Independent lawmaker Peter Andren said that if Australia had adopted a similar treaty ahead of East Timor’s independence, East Timorese leaders like Prime Minister Jose Ramos Horta might never have won their long independence struggle.

"The West Papuan situation is the forgotten human rights tragedy of our region," Andren said.

Upper House Australian Democrats senator Natasha Stott Despoja said the treaty, which replaces a defence pact torn up by Jakarta in 1999 after Australia’s military intervention in East Timor, should be "re-drafted, re-thought and re-written".
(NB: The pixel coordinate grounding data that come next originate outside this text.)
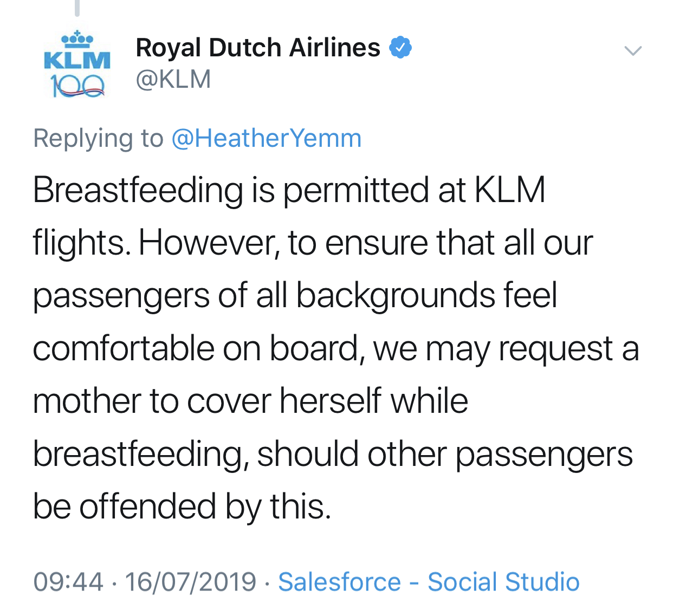Click the blue verified checkmark badge
The height and width of the screenshot is (616, 673).
pyautogui.click(x=400, y=48)
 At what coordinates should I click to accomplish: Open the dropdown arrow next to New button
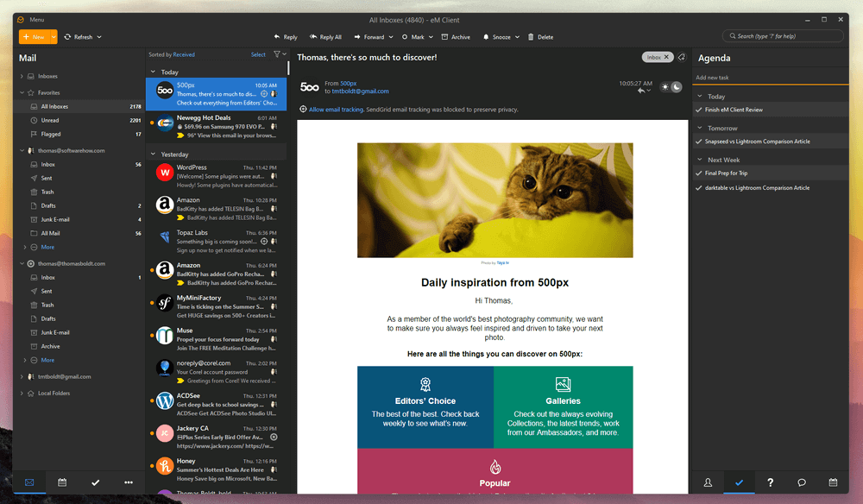(x=54, y=37)
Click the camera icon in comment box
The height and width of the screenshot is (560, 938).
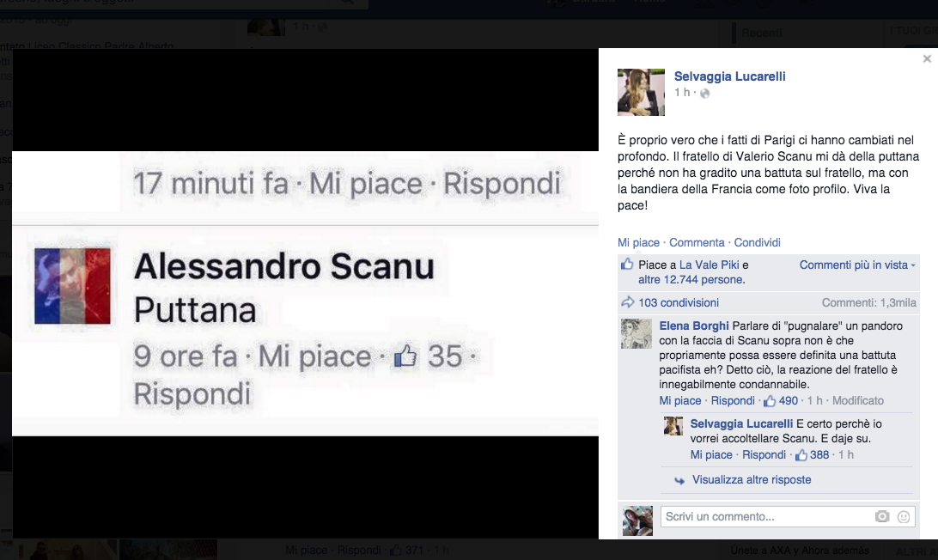tap(882, 516)
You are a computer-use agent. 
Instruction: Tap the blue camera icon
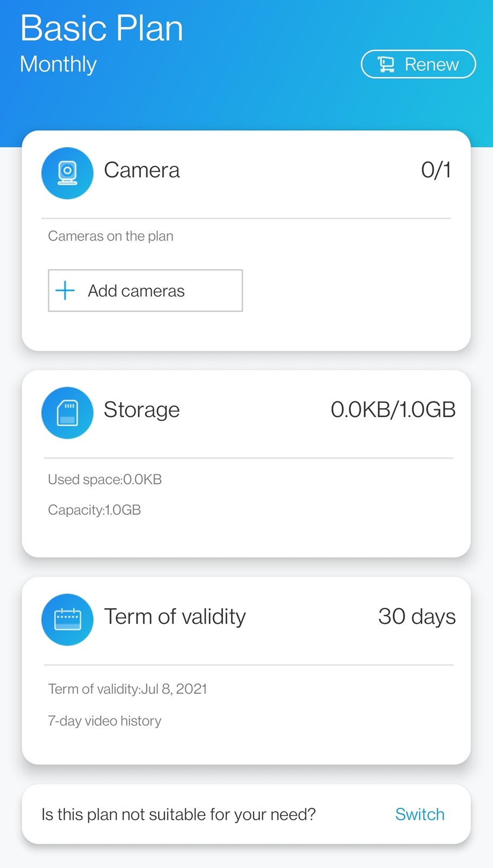pyautogui.click(x=67, y=173)
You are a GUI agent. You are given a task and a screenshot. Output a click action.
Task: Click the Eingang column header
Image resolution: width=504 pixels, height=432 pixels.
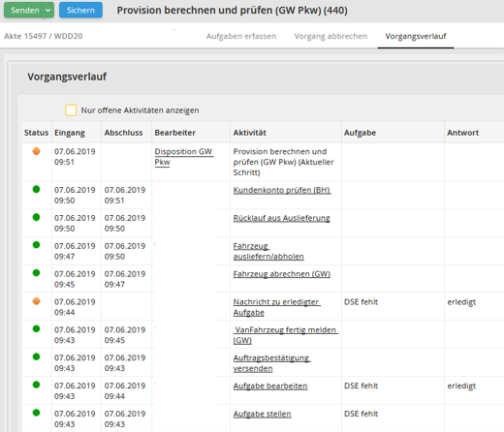[70, 133]
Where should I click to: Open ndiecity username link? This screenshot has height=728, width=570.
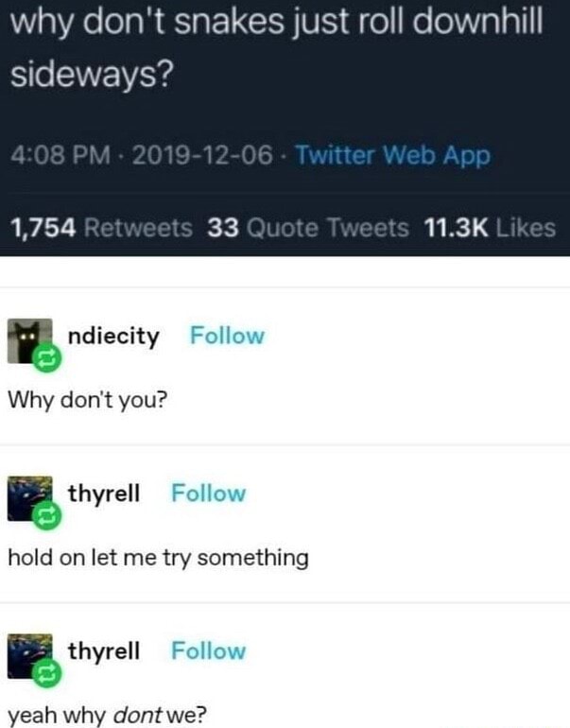point(113,337)
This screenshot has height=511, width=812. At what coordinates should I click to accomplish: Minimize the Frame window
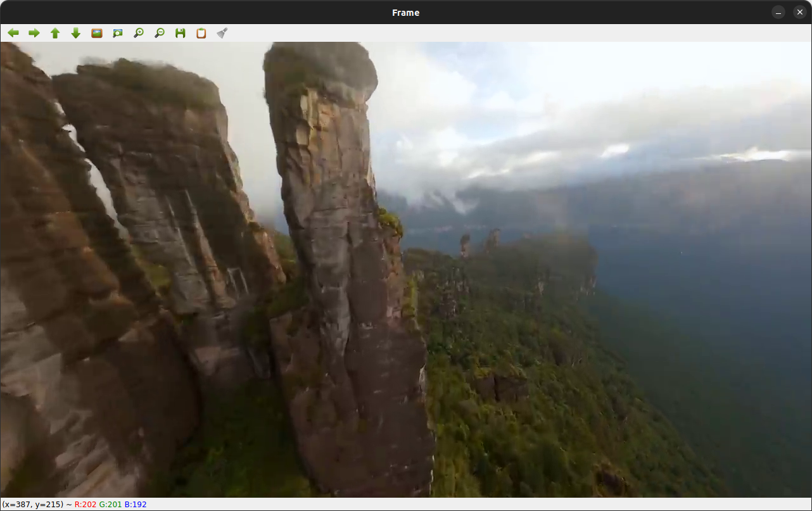[778, 13]
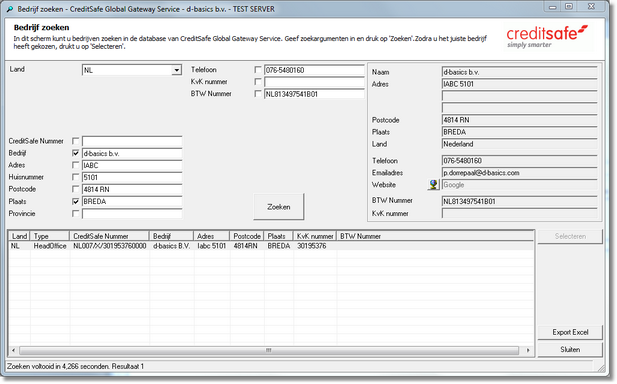Image resolution: width=617 pixels, height=384 pixels.
Task: Select the d-basics B.V. result row
Action: tap(271, 246)
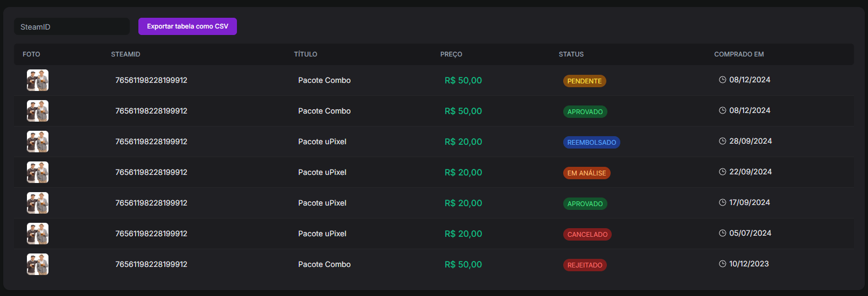Open the photo thumbnail in the PENDENTE row

click(x=38, y=80)
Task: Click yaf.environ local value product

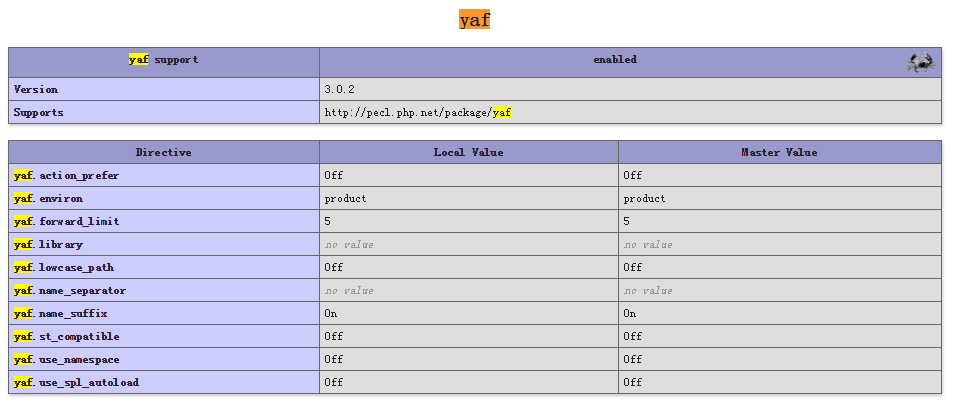Action: 345,199
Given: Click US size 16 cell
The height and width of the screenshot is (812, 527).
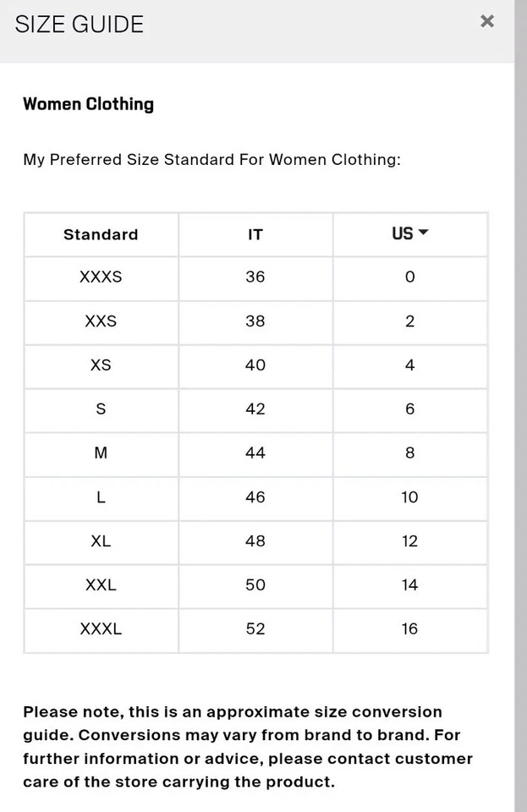Looking at the screenshot, I should pyautogui.click(x=409, y=629).
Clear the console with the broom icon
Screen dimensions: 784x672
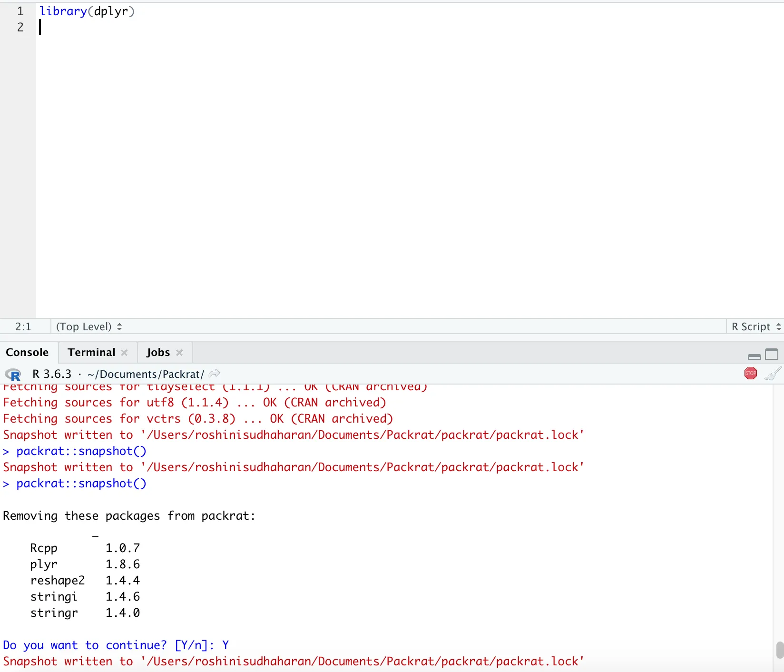point(773,374)
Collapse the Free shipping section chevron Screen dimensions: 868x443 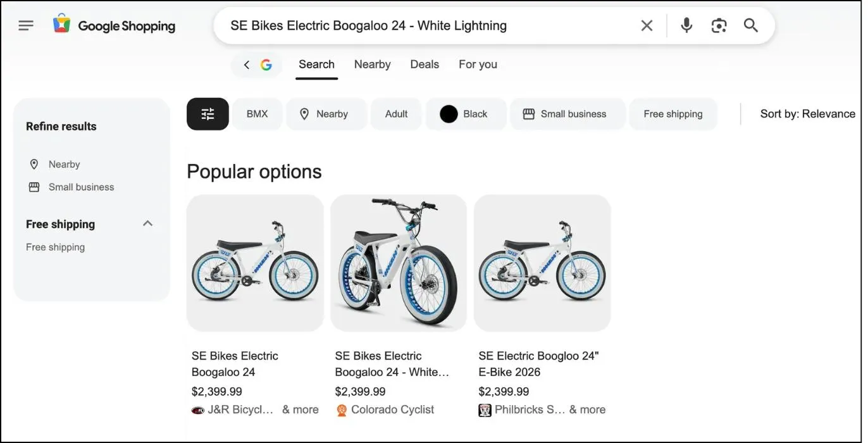(x=147, y=223)
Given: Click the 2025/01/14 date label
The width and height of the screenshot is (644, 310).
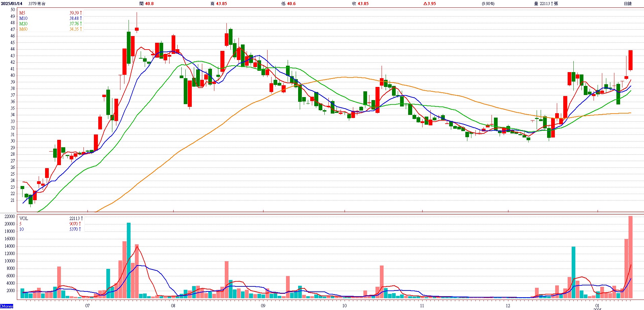Looking at the screenshot, I should [x=12, y=4].
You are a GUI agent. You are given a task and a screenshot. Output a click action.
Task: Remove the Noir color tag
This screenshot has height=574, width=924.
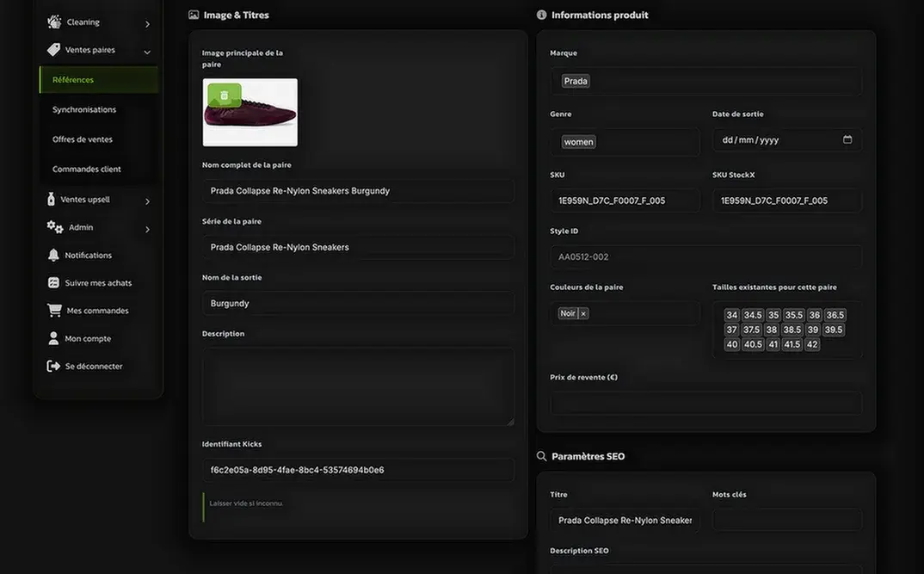click(x=583, y=313)
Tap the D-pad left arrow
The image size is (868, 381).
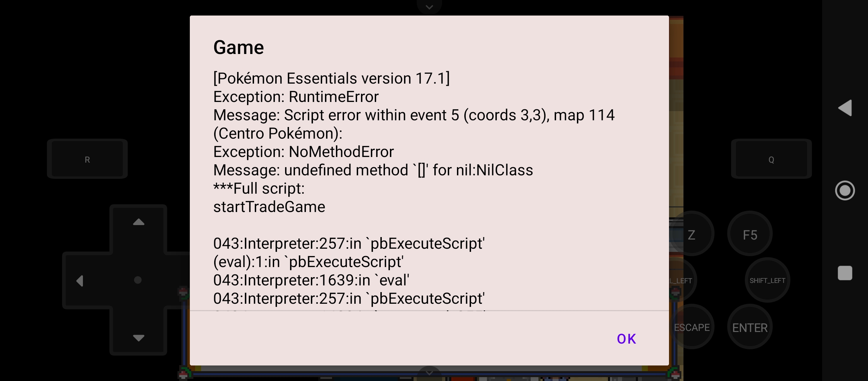tap(80, 281)
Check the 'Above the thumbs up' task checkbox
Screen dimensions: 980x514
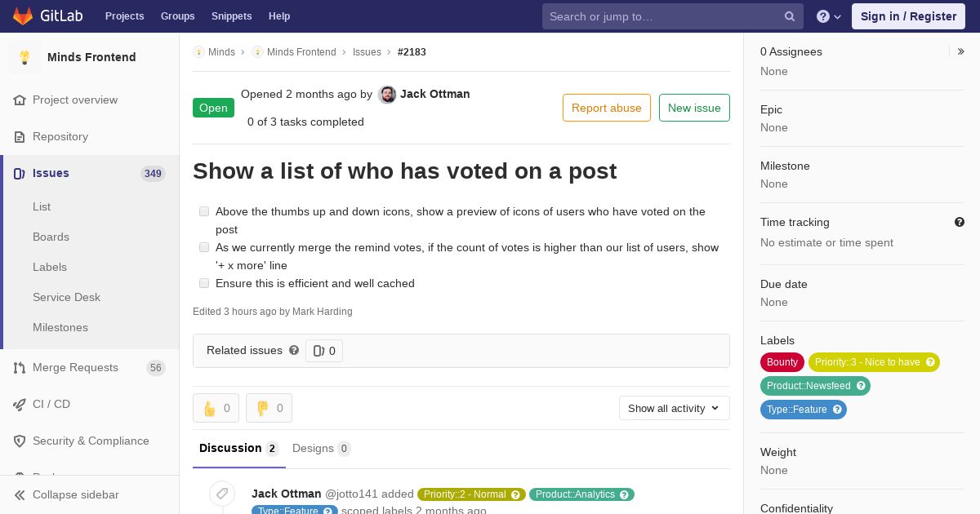[204, 211]
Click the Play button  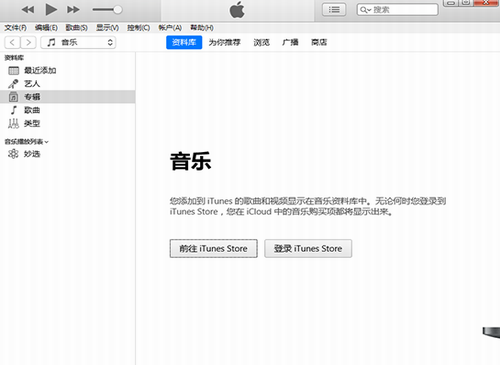[51, 10]
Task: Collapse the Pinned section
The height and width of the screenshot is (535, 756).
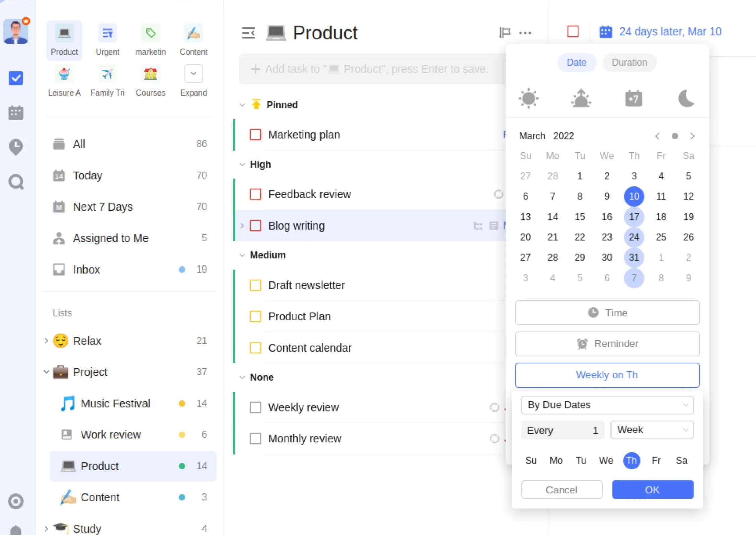Action: (x=242, y=105)
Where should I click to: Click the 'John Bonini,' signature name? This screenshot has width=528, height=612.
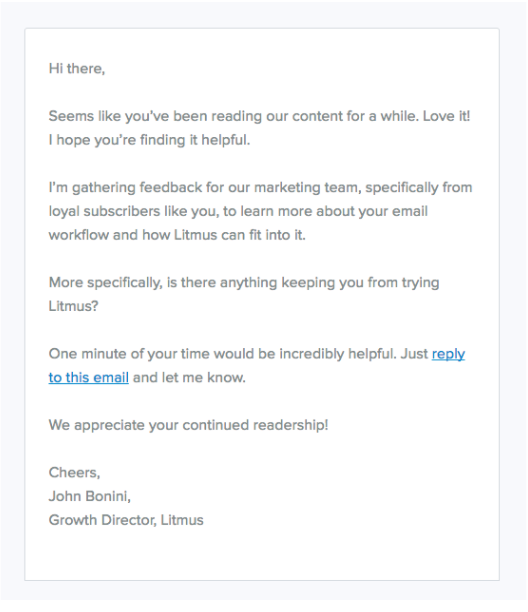[x=89, y=496]
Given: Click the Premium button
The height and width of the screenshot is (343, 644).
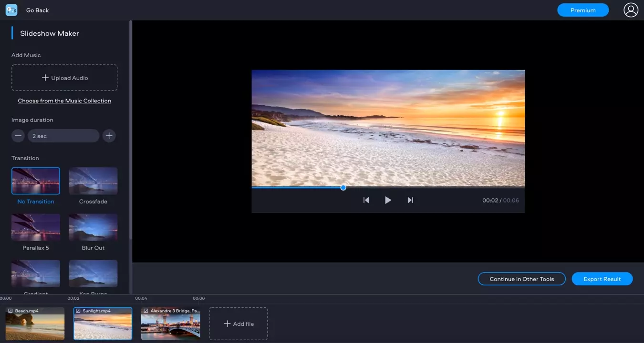Looking at the screenshot, I should [583, 10].
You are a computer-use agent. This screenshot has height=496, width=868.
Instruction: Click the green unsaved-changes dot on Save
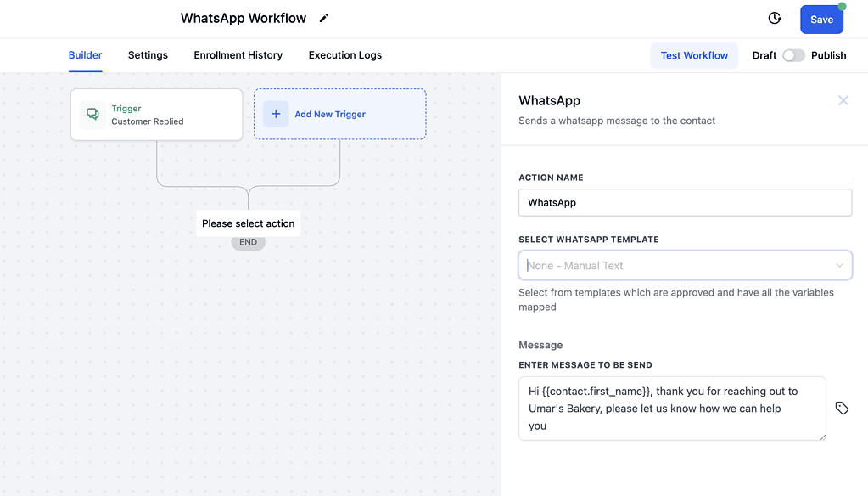click(x=841, y=7)
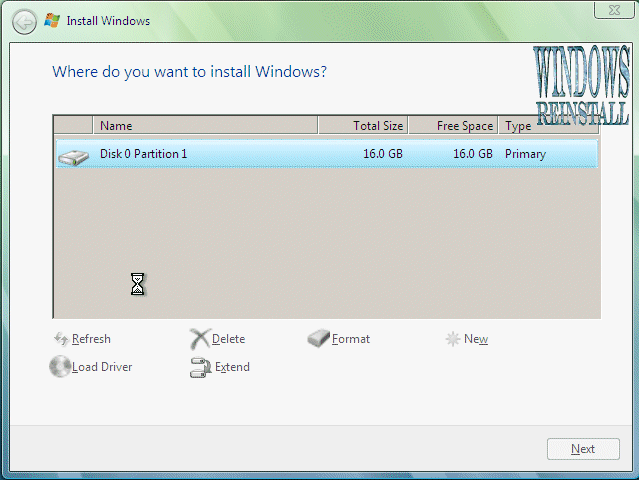This screenshot has width=639, height=480.
Task: Select the Disk 0 Partition 1 row
Action: 325,154
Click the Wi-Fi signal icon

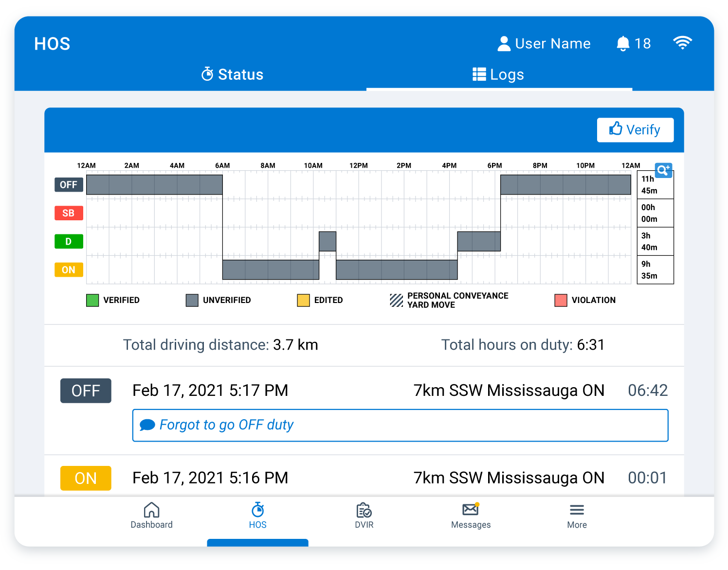(x=682, y=43)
Paula Makabory, from the Indonesian rights group Elsham, said Canberra should insist on access to tightly controlled Papua for Australian lawmakers before ratifying the treaty.

Indonesia has been angered by pro-Papuan independence groups based in Australia and demanded Canberra curtail their actions.

The treaty was agreed following militant bomb attacks in Bali in 2002 and 2005, as well as on Australia’s Jakarta embassy in 2003, which together killed 92 Australians and scores of Indonesian and foreign bystanders.